→ **WHAT IS REQUIRED**
Your output must match the records exactly, line for line.

(Dataset entries)

------------------------------------------------

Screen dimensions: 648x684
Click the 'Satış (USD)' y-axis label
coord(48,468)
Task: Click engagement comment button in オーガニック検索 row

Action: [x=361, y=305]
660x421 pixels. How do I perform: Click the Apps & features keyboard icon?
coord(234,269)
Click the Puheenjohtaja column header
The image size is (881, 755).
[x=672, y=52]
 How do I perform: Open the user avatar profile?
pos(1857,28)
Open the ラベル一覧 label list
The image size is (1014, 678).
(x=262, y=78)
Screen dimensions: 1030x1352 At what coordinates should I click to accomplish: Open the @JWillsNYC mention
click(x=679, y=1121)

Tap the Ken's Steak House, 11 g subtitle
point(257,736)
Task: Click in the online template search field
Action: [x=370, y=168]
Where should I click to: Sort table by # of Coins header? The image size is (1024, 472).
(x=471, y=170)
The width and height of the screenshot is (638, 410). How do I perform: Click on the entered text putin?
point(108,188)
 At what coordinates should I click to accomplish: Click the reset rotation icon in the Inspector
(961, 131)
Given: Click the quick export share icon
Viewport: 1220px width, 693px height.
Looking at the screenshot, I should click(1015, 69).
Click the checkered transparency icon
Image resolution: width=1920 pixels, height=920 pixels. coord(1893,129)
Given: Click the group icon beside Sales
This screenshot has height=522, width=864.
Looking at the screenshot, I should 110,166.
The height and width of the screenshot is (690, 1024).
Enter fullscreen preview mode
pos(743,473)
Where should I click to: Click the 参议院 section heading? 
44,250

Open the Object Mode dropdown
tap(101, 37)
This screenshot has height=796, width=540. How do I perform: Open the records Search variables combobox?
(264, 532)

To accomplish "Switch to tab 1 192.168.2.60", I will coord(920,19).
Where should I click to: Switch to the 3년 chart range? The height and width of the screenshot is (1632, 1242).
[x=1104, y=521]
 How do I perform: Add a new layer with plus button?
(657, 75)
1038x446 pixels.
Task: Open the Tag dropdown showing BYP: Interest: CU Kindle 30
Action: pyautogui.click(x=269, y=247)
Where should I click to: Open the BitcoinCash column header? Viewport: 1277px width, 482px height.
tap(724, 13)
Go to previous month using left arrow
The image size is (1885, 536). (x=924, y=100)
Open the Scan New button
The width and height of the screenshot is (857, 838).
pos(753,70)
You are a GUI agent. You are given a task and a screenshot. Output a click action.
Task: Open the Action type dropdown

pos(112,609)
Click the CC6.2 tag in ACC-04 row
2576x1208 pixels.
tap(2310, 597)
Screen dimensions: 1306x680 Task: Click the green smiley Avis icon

------------------------------------------------

→ **RESPONSE AREA**
Screen dimensions: 648x684
Click the 'Satış (USD)' y-axis label
coord(48,468)
Task: Click engagement comment button in オーガニック検索 row

Action: [x=361, y=305]
660x421 pixels. How do I perform: Click the Apps & features keyboard icon?
coord(234,269)
Click the Puheenjohtaja column header
The image size is (881, 755).
[x=672, y=52]
 How do I perform: Open the user avatar profile?
pos(1857,28)
Open the ラベル一覧 label list
The image size is (1014, 678).
(x=262, y=78)
Screen dimensions: 1030x1352 At what coordinates should I click to accomplish: Open the @JWillsNYC mention
click(x=679, y=1121)

Tap the Ken's Steak House, 11 g subtitle
point(257,736)
Task: Click in the online template search field
Action: [x=370, y=168]
Where should I click to: Sort table by # of Coins header? The image size is (1024, 472).
(x=471, y=170)
The width and height of the screenshot is (638, 410). How do I perform: Click on the entered text putin?
point(108,188)
 At what coordinates should I click to accomplish: Click the reset rotation icon in the Inspector
(961, 131)
Given: Click the quick export share icon
Viewport: 1220px width, 693px height.
Looking at the screenshot, I should click(1015, 69).
Click the checkered transparency icon
Image resolution: width=1920 pixels, height=920 pixels. coord(1893,129)
Given: Click the group icon beside Sales
This screenshot has height=522, width=864.
Looking at the screenshot, I should 110,166.
The height and width of the screenshot is (690, 1024).
Enter fullscreen preview mode
pos(743,473)
Where should I click to: Click the 参议院 section heading? 
44,250

Open the Object Mode dropdown
tap(101, 37)
This screenshot has height=796, width=540. How do I perform: Open the records Search variables combobox?
(264, 532)

To accomplish "Switch to tab 1 192.168.2.60", I will coord(920,19).
Where should I click to: Switch to the 3년 chart range? The height and width of the screenshot is (1632, 1242).
[x=1104, y=521]
 How do I perform: Add a new layer with plus button?
(657, 75)
1038x446 pixels.
Task: Open the Tag dropdown showing BYP: Interest: CU Kindle 30
Action: pyautogui.click(x=269, y=247)
Where should I click to: Open the BitcoinCash column header? Viewport: 1277px width, 482px height.
tap(724, 13)
Go to previous month using left arrow
The image size is (1885, 536). (x=924, y=100)
Open the Scan New button
The width and height of the screenshot is (857, 838).
pos(753,70)
You are a GUI agent. You are given a task and a screenshot. Output a click action.
Task: Open the Action type dropdown

pos(112,609)
Click the CC6.2 tag in ACC-04 row
2576x1208 pixels.
tap(2310, 597)
Screen dimensions: 1306x680 Task: Click the green smiley Avis icon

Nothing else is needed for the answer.